= Patrice Tonda =

Gabonese politician and diplomat

Patrice Tonda is a Gabonese politician and diplomat. He served in the government of Gabon as Minister of Housing from 2007 to 2008 and then as Minister of Trade and Industrial Development, in charge of NEPAD, from 2008 to 2009.

==Early career and teaching==
Tonda is an engineer with a degree in experimental physics. After working at a uranium mining company as Deputy Director-General beginning in 1981, he was appointed as a special adviser on mining to President Omar Bongo in 1988, and he was professor of industrial economics at the Institut National Supérieur de Gestion, part of the University of Libreville, from 1989 to 1990. Subsequently he worked in Belgium as the CEO of Wongo International and professor of experimental physics at l'Athénée Royal d'Ath from 1991 to 1993.

==Diplomatic career==
Tonda became Gabon's Ambassador to Senegal in 1996, and in 1997 he was additionally accredited as Ambassador to Cape Verde, Guinea-Bissau, The Gambia, and Guinea. He was appointed as Permanent Representative of Gabon to the United Nations at Geneva in 2003; while remaining Permanent Representative to the United Nations at Geneva, he was also appointed as Permanent Representative to United Nations Industrial Development Organization (UNIDO), based in Vienna, in 2006. He presented his credentials as Permanent Representative to UNIDO on 23 November 2006.

- [DATA EXTRACT]
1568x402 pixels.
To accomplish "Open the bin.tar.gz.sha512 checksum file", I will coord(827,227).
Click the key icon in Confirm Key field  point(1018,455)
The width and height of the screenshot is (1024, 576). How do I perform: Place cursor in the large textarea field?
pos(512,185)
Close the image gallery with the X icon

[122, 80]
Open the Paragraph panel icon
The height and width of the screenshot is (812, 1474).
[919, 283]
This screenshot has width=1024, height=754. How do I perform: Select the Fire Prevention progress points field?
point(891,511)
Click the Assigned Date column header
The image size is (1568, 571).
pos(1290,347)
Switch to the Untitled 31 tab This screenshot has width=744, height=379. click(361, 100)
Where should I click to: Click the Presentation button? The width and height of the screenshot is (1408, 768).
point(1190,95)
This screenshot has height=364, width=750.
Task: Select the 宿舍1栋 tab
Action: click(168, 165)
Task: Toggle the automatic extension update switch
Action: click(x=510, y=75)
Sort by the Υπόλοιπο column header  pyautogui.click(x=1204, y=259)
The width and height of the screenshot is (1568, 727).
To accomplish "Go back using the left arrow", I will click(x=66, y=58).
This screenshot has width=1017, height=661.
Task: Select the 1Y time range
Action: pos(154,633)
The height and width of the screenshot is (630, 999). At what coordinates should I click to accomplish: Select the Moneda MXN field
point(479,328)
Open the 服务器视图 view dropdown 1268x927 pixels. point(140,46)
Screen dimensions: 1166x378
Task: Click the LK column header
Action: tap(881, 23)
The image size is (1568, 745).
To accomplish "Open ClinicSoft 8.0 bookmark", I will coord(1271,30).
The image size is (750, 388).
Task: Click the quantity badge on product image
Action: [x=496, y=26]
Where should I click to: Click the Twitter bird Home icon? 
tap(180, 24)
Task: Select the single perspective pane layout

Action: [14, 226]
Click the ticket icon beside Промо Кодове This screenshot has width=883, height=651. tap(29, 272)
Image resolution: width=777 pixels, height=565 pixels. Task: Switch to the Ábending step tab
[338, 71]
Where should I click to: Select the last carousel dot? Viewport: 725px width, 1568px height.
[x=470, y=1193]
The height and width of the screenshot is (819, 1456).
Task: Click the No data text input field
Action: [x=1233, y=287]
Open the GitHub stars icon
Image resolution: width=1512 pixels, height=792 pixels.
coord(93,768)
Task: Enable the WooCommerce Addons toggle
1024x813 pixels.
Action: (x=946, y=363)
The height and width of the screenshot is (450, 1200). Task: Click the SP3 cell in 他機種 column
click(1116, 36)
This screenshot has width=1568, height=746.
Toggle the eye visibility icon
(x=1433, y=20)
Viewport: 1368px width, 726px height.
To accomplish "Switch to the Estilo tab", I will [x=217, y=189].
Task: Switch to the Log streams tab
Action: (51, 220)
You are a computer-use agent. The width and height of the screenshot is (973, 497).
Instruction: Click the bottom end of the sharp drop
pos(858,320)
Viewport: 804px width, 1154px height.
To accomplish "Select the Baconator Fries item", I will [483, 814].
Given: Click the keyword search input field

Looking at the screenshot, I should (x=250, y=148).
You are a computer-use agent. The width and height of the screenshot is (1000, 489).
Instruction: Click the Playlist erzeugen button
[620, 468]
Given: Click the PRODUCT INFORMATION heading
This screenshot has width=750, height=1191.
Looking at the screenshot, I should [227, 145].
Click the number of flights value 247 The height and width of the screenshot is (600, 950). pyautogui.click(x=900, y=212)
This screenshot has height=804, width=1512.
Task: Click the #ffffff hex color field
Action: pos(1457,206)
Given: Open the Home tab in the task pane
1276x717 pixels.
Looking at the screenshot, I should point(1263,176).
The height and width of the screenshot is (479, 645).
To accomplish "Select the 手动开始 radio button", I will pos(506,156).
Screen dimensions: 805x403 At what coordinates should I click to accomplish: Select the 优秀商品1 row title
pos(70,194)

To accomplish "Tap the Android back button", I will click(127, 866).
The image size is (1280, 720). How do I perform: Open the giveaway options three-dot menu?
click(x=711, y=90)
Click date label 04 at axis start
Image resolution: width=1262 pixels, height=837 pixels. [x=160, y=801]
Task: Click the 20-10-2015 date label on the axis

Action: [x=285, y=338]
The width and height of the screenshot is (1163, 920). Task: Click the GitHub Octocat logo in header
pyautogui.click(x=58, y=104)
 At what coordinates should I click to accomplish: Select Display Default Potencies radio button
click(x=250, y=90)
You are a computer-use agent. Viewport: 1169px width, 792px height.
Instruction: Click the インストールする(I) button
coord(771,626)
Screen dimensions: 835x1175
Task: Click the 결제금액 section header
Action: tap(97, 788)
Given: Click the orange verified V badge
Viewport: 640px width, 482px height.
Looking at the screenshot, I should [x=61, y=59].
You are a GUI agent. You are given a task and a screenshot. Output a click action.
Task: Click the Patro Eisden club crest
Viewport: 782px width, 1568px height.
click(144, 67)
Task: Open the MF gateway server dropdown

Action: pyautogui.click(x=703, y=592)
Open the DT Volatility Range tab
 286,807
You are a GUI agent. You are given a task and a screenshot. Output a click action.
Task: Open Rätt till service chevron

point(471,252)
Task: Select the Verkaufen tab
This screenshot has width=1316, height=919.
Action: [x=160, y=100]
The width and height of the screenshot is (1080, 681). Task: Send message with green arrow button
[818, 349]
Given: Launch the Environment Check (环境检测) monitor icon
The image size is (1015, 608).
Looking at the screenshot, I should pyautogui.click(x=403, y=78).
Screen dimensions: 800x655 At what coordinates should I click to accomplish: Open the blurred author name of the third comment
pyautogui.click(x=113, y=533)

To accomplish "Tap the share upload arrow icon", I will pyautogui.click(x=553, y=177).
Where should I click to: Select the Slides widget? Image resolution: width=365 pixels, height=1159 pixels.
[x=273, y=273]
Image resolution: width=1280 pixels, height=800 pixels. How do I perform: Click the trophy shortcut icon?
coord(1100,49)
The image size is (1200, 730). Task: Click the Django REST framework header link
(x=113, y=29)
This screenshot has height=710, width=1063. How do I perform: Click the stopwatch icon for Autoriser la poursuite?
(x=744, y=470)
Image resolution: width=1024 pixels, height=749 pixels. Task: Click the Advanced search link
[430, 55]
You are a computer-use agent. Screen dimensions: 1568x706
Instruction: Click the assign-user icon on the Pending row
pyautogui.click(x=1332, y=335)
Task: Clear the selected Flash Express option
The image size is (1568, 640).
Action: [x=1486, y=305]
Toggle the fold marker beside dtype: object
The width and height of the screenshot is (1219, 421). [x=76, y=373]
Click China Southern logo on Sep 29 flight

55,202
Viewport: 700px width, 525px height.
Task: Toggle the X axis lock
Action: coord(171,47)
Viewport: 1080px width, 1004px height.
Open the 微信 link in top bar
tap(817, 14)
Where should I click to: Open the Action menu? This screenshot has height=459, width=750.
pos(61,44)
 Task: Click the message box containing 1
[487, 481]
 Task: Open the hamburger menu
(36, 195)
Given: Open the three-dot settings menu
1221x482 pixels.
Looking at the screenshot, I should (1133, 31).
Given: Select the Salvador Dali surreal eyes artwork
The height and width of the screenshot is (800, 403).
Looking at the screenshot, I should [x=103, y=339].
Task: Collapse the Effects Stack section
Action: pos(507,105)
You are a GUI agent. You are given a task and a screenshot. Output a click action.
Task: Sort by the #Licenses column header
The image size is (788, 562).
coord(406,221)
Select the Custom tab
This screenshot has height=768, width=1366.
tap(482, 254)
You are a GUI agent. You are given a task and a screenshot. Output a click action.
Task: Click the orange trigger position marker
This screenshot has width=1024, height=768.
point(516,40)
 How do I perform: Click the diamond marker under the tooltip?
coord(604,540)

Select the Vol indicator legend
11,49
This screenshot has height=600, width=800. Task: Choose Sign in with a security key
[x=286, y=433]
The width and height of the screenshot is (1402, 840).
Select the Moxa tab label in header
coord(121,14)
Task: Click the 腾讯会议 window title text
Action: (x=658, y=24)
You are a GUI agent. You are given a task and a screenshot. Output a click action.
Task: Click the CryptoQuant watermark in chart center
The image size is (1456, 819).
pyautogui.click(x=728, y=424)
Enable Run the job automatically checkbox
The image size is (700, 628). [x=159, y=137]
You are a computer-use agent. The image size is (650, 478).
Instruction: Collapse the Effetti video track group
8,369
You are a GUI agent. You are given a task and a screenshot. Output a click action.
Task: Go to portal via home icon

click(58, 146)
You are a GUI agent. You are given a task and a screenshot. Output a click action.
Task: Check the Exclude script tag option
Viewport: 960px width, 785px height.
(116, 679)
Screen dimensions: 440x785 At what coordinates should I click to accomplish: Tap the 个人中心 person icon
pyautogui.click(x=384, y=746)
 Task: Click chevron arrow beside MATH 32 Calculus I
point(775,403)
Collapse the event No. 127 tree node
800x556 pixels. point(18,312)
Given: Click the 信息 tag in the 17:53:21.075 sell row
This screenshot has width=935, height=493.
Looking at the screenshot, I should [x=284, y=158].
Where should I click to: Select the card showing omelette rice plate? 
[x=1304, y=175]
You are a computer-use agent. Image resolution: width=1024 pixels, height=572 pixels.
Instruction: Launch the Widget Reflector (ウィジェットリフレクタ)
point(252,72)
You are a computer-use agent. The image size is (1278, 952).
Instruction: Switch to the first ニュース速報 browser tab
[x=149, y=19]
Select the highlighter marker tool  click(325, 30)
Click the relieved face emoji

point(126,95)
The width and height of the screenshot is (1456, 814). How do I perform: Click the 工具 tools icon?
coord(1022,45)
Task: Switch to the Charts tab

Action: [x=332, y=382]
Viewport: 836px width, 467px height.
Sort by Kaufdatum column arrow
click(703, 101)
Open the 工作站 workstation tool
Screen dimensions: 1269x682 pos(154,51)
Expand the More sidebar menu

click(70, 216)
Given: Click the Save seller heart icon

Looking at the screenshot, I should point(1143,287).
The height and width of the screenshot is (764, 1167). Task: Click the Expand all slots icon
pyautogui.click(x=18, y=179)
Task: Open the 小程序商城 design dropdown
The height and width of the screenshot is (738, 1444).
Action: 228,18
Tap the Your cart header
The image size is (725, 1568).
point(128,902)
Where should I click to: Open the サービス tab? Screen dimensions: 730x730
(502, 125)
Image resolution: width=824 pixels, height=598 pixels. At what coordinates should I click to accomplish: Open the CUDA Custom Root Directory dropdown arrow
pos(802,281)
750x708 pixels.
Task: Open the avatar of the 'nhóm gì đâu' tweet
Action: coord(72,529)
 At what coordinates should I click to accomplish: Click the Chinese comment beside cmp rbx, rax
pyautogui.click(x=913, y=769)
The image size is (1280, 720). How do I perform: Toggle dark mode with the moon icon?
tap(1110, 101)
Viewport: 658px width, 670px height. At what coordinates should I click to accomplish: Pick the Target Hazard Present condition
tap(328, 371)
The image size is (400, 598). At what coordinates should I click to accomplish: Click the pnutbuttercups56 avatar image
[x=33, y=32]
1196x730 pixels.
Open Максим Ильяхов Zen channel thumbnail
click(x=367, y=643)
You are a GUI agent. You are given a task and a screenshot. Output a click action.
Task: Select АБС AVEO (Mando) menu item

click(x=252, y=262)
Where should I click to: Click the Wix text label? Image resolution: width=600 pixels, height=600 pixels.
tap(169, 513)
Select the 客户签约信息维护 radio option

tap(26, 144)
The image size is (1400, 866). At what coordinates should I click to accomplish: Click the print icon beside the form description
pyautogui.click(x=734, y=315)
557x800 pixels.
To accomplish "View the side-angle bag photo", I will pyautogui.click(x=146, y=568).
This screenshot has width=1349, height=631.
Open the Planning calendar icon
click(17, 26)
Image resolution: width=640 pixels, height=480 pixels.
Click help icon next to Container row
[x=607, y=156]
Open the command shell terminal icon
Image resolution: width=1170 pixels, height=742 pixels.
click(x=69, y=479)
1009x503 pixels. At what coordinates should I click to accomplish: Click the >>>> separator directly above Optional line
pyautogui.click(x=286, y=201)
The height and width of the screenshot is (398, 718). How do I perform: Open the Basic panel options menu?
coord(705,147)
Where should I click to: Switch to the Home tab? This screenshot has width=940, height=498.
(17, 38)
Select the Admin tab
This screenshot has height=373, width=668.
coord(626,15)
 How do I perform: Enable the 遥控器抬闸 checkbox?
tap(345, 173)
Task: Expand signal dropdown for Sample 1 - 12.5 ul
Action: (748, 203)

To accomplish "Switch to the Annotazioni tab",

- [WHAT YOU WILL DO] Transcribe the stretch of the Patrice Tonda article from "Patrice Tonda is" through "2008 to 2009." word for word.

- [ANSWER FOR THIS EXERCISE]
Patrice Tonda is a Gabonese politician and diplomat. He served in the government of Gabon as Minister of Housing from 2007 to 2008 and then as Minister of Trade and Industrial Development, in charge of NEPAD, from 2008 to 2009.